Talk idea: Distributing PGO'ed toolchains for Great Good

[gburgessiv]

I work with a few teams at Google who ship LLVM-based toolchains to both Google and open-source developers. All of these toolchains have custom pipelines designed to generate PGO profiles, which, when applied to the toolchain, make compiling and linking roughly 10-20% faster.

I'd be more than happy to give a lightning talk going over:

• The benefits the teams I work with see from PGO
• How these teams have implemented their pipelines
• Tools that exist in upstream LLVM that make generating & applying PGO profiles straightforward

I think this information would be useful and interesting to distributors who are interested in shipping PGO'ed toolchains, but who currently choose not to do so. Bonus points if it starts conversations of the form "we'd do PGO if only we had $X feature," where $X isn't terribly difficult to implement and land upstream. ;)

[androm3da]

custom pipelines designed to generate PGO profiles, which, when applied to the toolchain, make compiling and linking roughly 10-20% faster.

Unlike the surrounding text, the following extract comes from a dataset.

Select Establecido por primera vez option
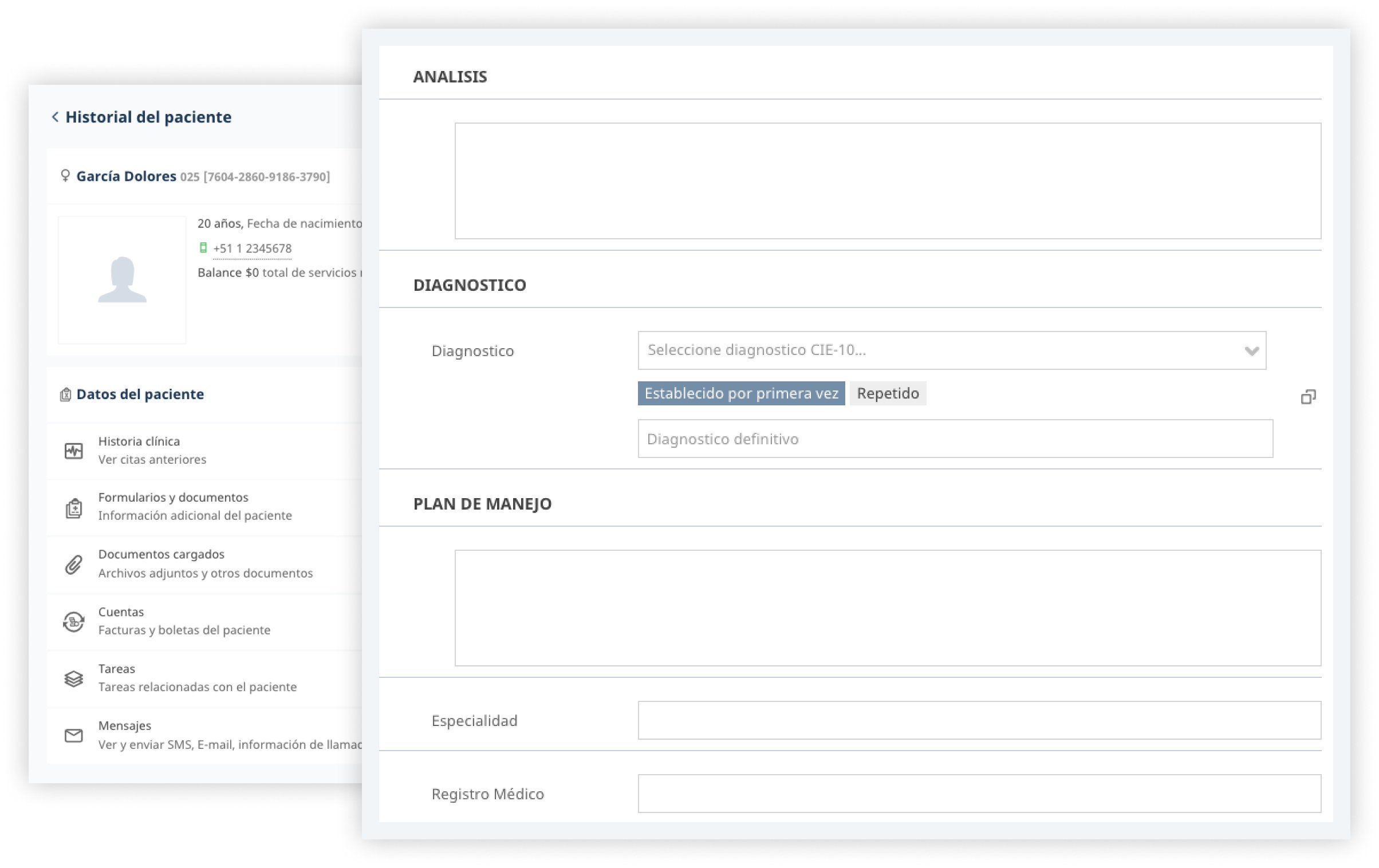Image resolution: width=1379 pixels, height=868 pixels. (741, 393)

That's impressive! Is there a release workflow that could integrate PGO into the three-phase test-release.sh?

[gburgessiv]

I'm not immediately familiar with the inner workings of test-release.sh, though the two forms of "batteries-included" PGO I'm familiar with upstream are:

• A cmake-based approach
• A python script which drives a few cmake invocations

From a combination of what you said and the documentation, it sounds like it might not be all that difficult to optionally slide a 4th stage into test-release.sh (making the third into effectively "generate a PGO profile for me," either reusing the bits mentioned above, or shaped in a similar way to those)?

[ojeda]

Are the Ubuntu LLVM packages (used e.g. in GitHub CI) and/or the apt.llvm.org ones already PGO'd?

If not, it would be amazing to convince/help them to do it :)

[carlocab]

Homebrew maintainer here. I've been interested in doing something like this for Homebrew's build of LLVM. Our build has a reasonable number of users, and I think it'll help with this issue, for example.

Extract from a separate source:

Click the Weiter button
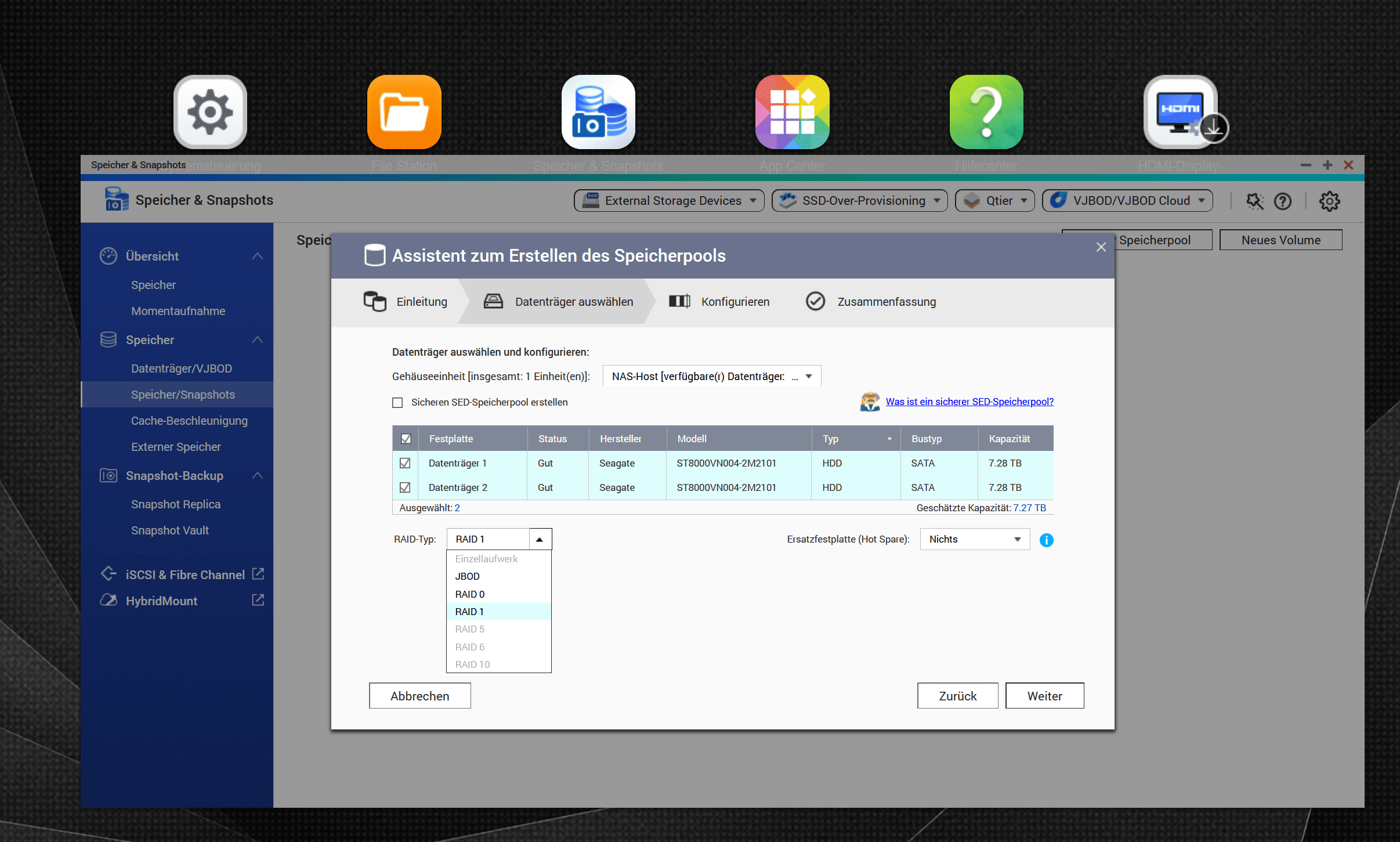The image size is (1400, 842). (x=1044, y=696)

We probably want to do the CMake-based approach. Would this work when used with the install and install-xcode-toolchain targets (perhaps after building the stage2 target)? Or would we need to use the stage2-install-distribution target?

If it's the latter, that might get tricky, since we don't make use of LLVM_DISTRIBUTION_COMPONENTS, and I can't find any documentation for the right value to set this to in order to preserve our existing configuration.

[nickdesaulniers]

Thanks for taking the time to write up a CFP; we'd be overjoyed to have you present at LLVM Distributors Conf 2021! If you still plan on presenting, this is a reminder to get started on your slides for next week. Once they're done, we will contact you about submitting a PDF of your slides as either a pull request to this repository or via email to the organizer. We hope to have a schedule finalized by EOW; we may iterate on the schedule based on whether presenters have conflicts. Please keep this issue open for attendees to ask questions, or close this issue if you no longer plan on attending. Reminder to keep your talk concise (15 minutes); we wont be doing time for questions in order to fit as much content as possible. Attendees should ask questions here in this github issue.

[llvm-beanz]

@carlocab There is no reason why you shouldn't be able to use the CMake-based multi-stage approach with distribution installation or the Xcode toolchain installation. I'm not sure I've ever used them all at the same time, but I wrote the initial implementation of both features, and they should be agnostic to each other.

The one thing to keep in mind is that doing the CMake PGO build is effectively a 3-stage build:
Stage1: Host compiler to build new LLVM compiler
Stage2: Stage 1 LLVM compiler to build instrumented LLVM compiler
Stage3: Stage 1 LLVM compiler to build optimized LLVM compiler

As with a normal bootstrap we want a stage1 compiler so that the later stages benefit from all the bug fixes and improvements of the latest compiler. We need to have that stage1 compiler before building the instrumented compiler and generating the profile data.

One of the things that I never really got around to was building out a better suite of training data for the PGO profiles. The in-tree training data is literally one "Hello, World" C++ program.

[carlocab]

Thanks, @llvm-beanz. I was able to implement a PGO build in the end, but I ended up just manually implementing it in our build script, pretty much as you describe, with an extra step of generating profile data with the instrumented compiler.